Nash composes and performs on electric violins, electric mandolins, drum machines, and synthesizers. He has been on the cutting edge of electronic music since the early 70s. He has also created his own independent music label, Cut-Throat Productions (a reference to his movie namesake), to retain control of his recorded output.
In 1978, TV Ontario Nightmusic produced a 30-minute show called Nash the Slash Rises Again. The show presented a series of surreal paintings on the screen, gradually revealing all their intricate details to the viewer while Nash performed live. These were the paintings of Robert Vanderhorst, and he and Nash would continue their collaboration for many years.

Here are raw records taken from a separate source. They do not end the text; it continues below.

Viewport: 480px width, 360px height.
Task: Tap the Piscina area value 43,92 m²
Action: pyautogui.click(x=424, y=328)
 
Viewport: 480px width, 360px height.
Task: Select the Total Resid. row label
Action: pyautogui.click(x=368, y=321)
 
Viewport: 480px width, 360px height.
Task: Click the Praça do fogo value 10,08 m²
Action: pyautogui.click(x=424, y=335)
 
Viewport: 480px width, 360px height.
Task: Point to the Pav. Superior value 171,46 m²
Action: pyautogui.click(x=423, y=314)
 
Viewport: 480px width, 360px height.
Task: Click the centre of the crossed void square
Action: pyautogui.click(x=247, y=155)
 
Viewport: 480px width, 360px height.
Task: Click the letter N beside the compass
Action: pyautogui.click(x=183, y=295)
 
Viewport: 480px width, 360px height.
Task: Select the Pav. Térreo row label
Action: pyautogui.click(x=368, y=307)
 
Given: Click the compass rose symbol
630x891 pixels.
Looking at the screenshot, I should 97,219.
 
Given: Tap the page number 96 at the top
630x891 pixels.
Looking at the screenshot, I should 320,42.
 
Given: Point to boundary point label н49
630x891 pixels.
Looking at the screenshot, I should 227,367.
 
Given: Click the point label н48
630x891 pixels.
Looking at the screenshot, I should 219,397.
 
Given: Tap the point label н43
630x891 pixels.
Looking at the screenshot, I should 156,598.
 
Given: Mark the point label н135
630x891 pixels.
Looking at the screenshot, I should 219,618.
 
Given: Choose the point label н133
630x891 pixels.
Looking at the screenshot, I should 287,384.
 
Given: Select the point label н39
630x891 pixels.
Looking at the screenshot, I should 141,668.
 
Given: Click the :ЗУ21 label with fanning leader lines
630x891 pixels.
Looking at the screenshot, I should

In 1983, Nash the Slash and Robert Vanderhorst collaborated on a new video project called Bombardiers, a 45-minute presentation of nine of Robert's paintings set to Nash's music. Throughout the 90s, Nash composed film scores, including the music for Bruce McDonald's hit cult films Roadkill and Highway 61. He has also composed music for several silent film classics, giving new life to such early film gems as The Cabinet of Dr. Caligari (1919), The Lost World (1925), Nosferatu (1922).
Describing his music for Vanderhorst's paintings, Nash says, "There are many disconnected images occuring in the minute details. The images can be familiar yet unsettling. We both use 'classical' influences -- fine art, form and melody -- juxtaposed to misplacement, distortion, and backward imaging. My music helps to make things connect, thus enhancing the viewing pleasure."